• [WHAT TO DO]: Nothing but the lines from the one with "Open the Java games board" through the final line of the entries should appear in the answer, copied exactly and without pictures.

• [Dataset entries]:
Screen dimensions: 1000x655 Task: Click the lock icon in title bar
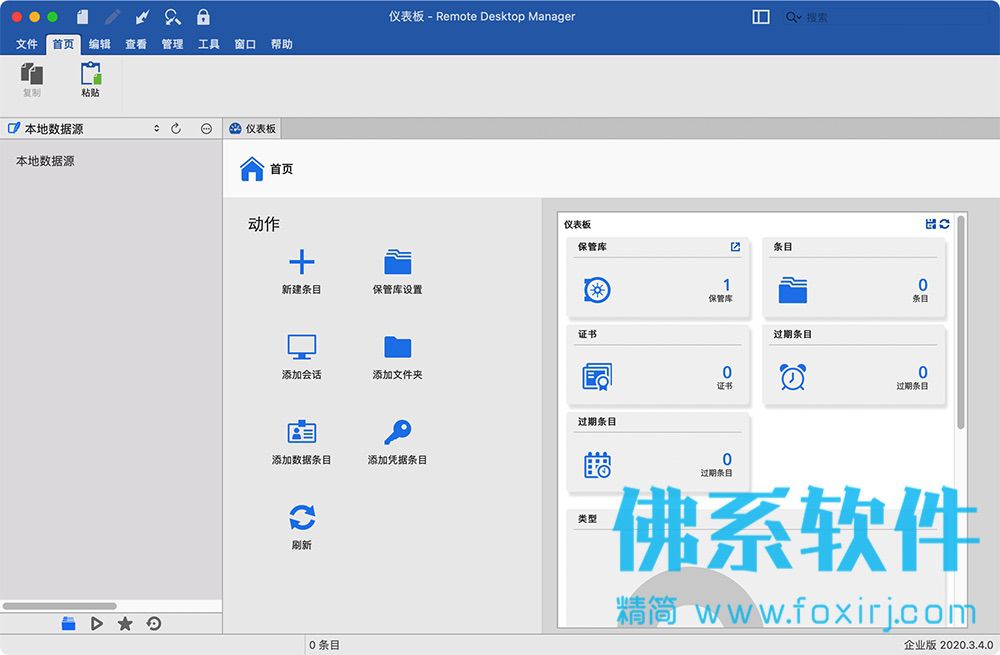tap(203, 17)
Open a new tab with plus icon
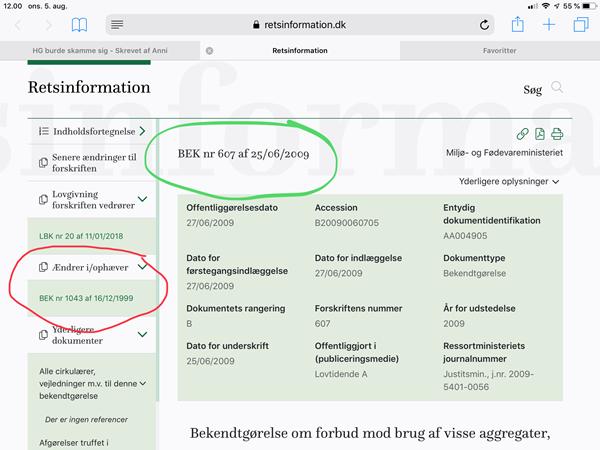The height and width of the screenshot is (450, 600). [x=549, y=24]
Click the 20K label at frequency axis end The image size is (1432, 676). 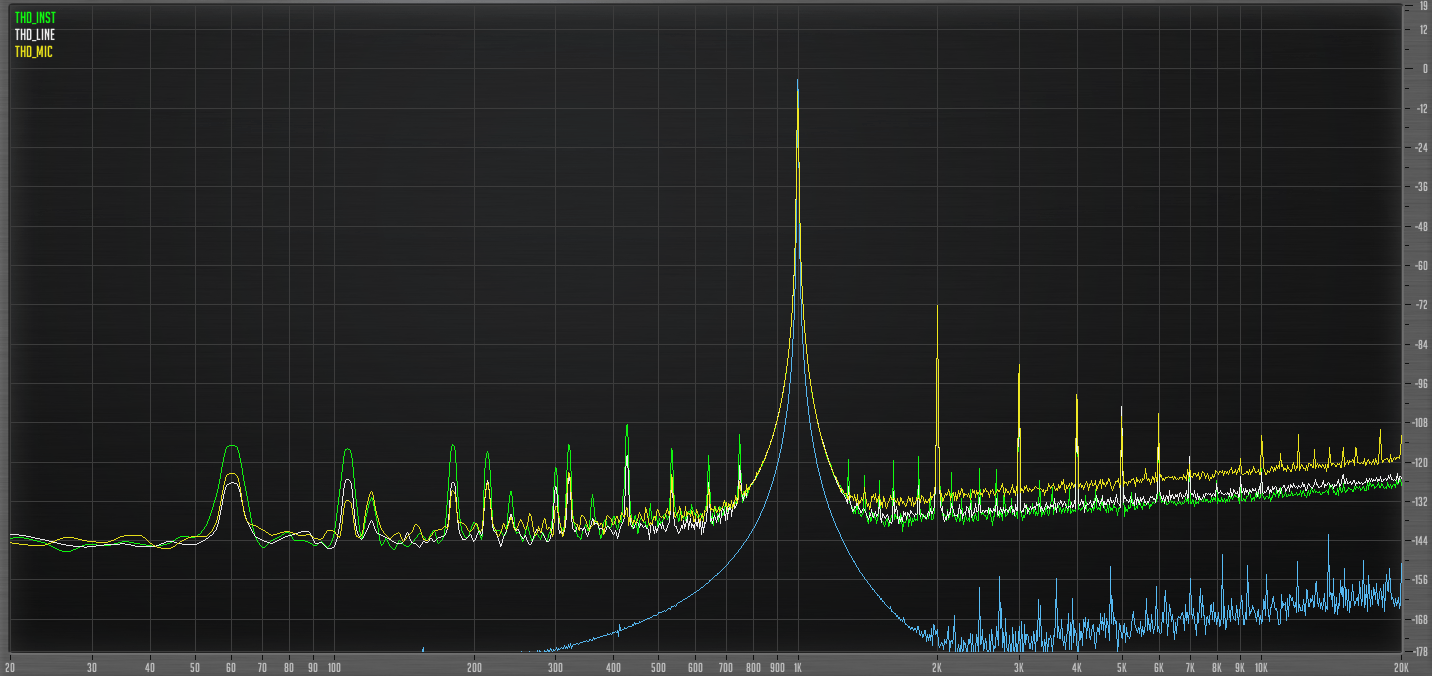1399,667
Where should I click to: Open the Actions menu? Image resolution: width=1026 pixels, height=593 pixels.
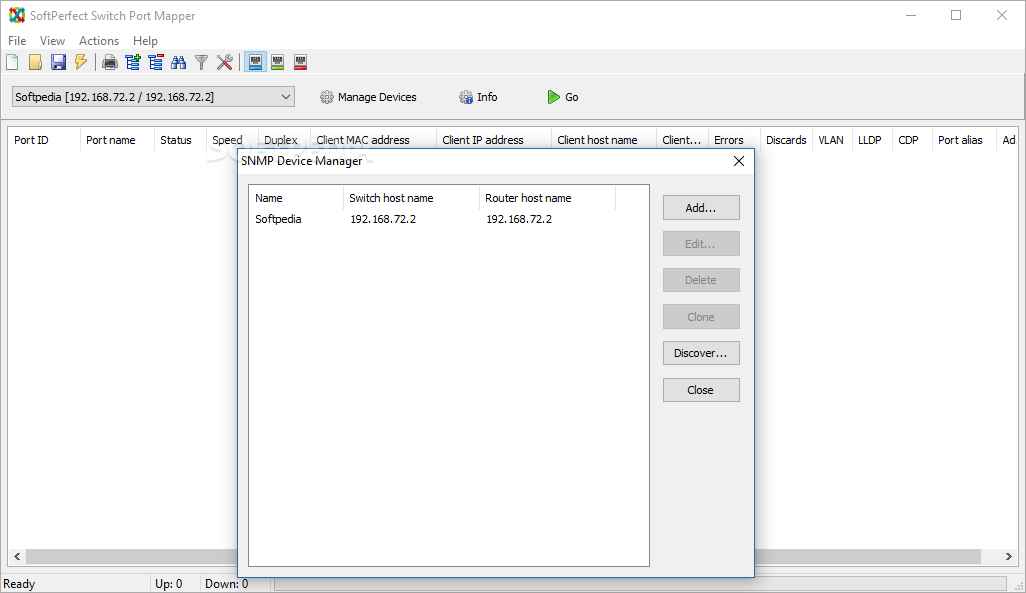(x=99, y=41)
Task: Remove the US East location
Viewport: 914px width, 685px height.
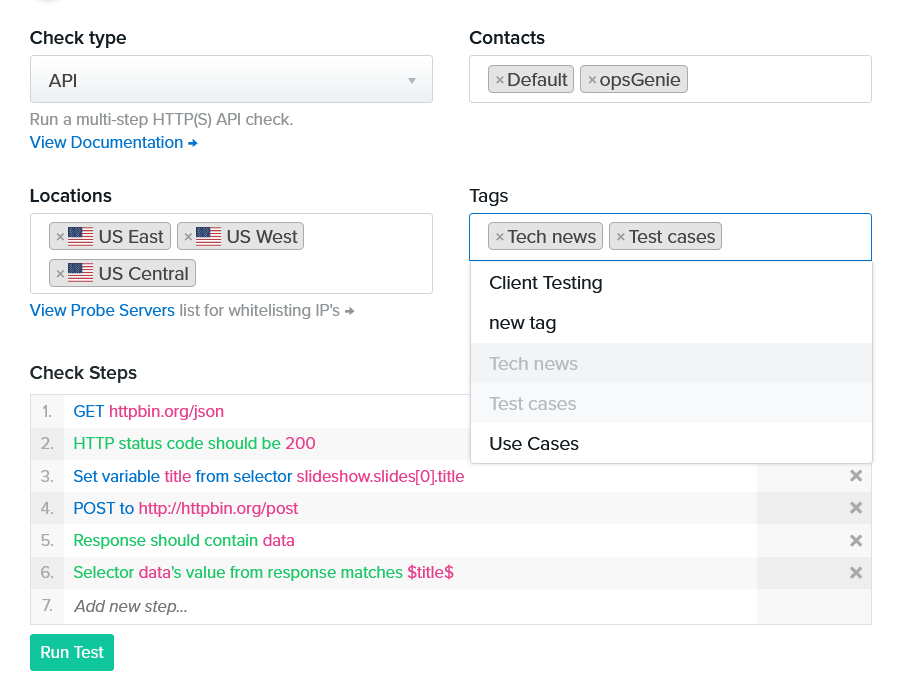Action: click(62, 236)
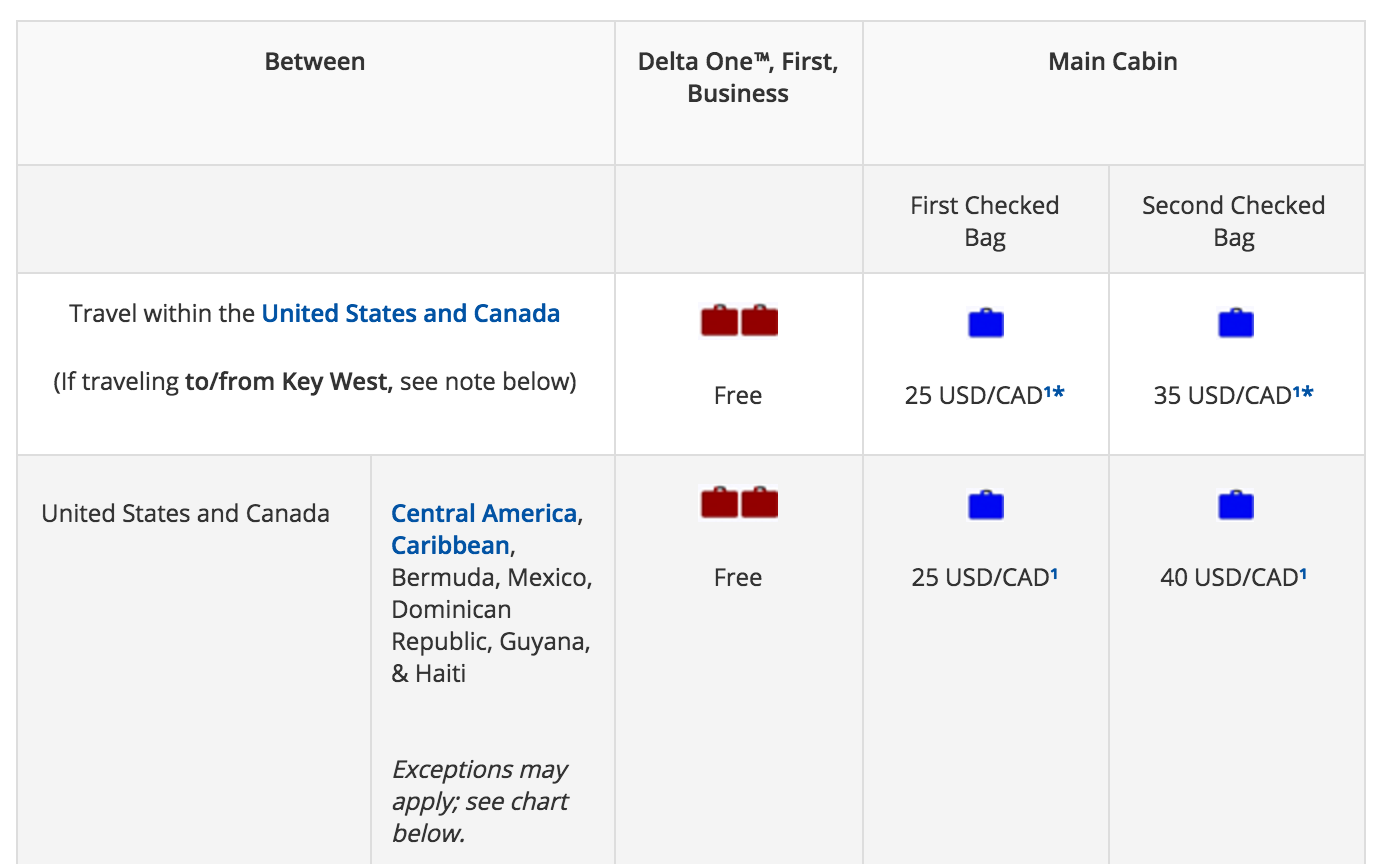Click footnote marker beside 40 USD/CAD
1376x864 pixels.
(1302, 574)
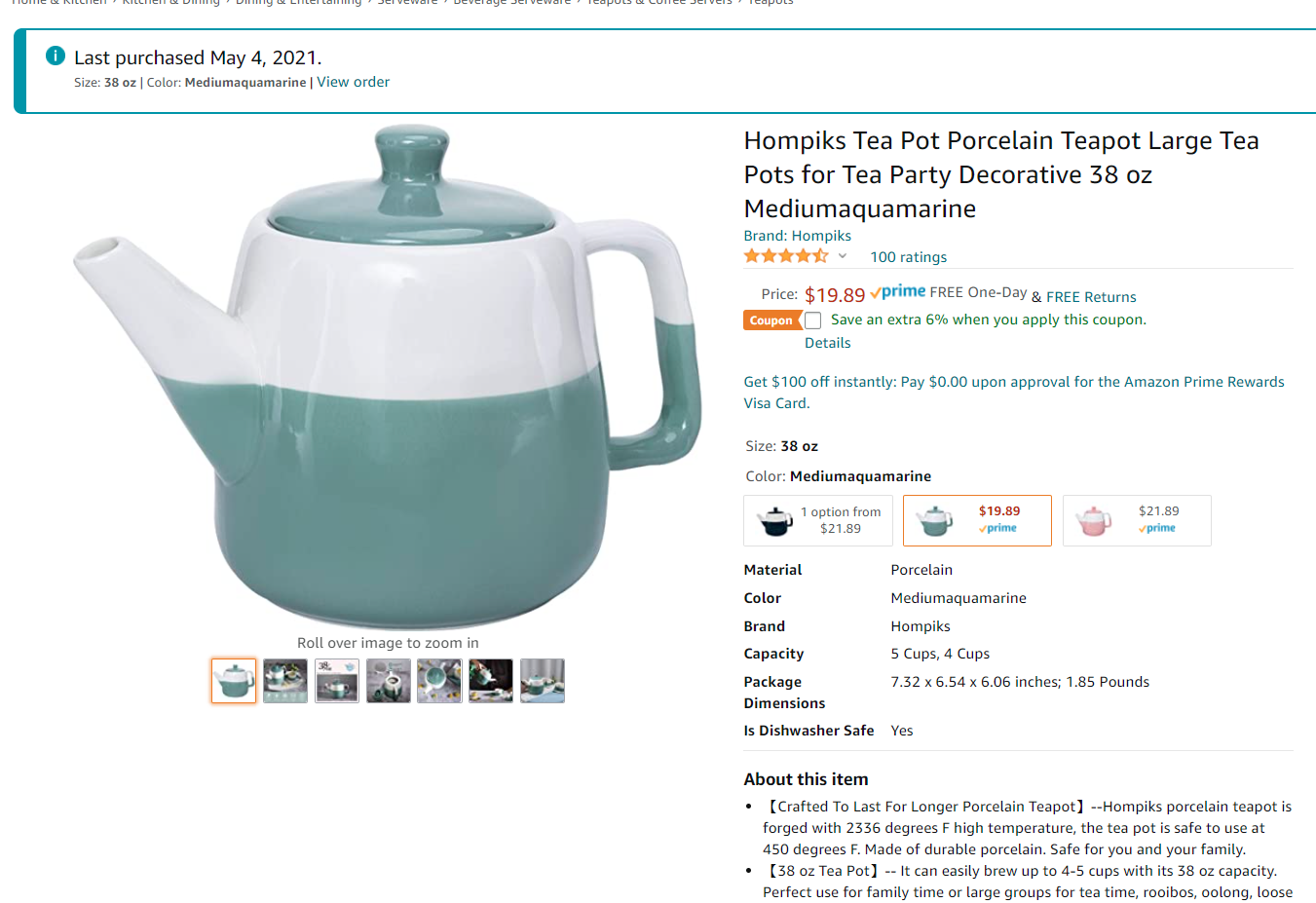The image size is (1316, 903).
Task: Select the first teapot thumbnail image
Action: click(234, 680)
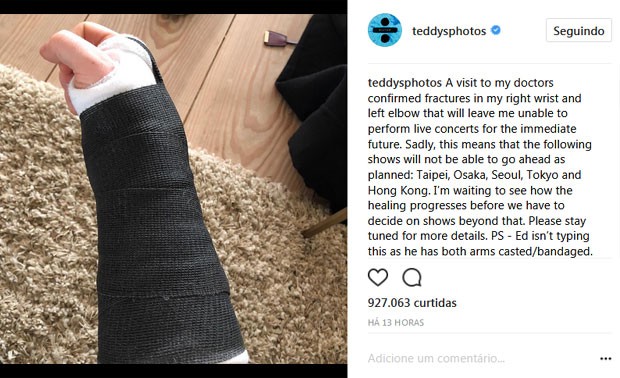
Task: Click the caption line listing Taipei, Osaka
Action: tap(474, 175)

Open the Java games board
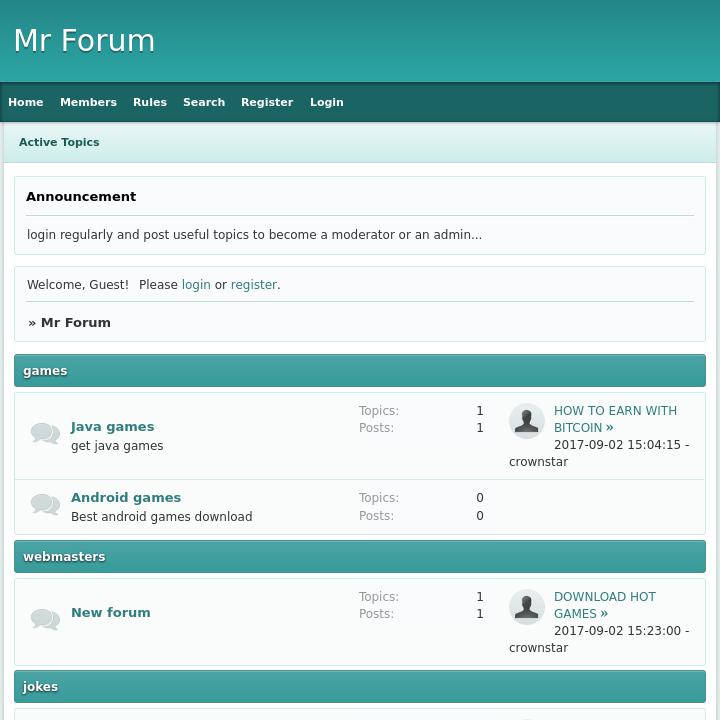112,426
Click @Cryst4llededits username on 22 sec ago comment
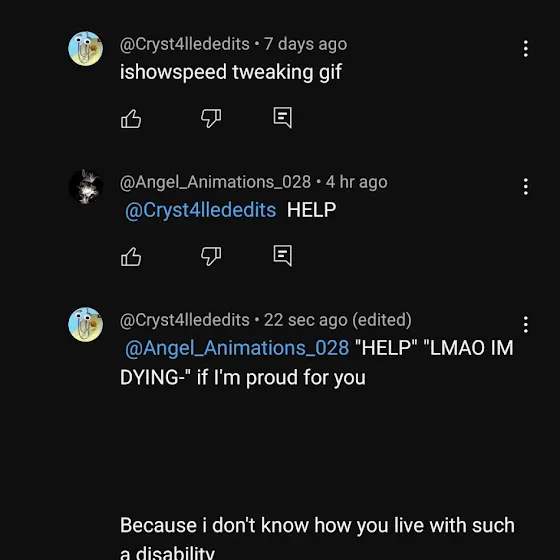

• [FINISHED TASK]:
Open the Java games board
112,426
Click @Cryst4llededits username on 22 sec ago comment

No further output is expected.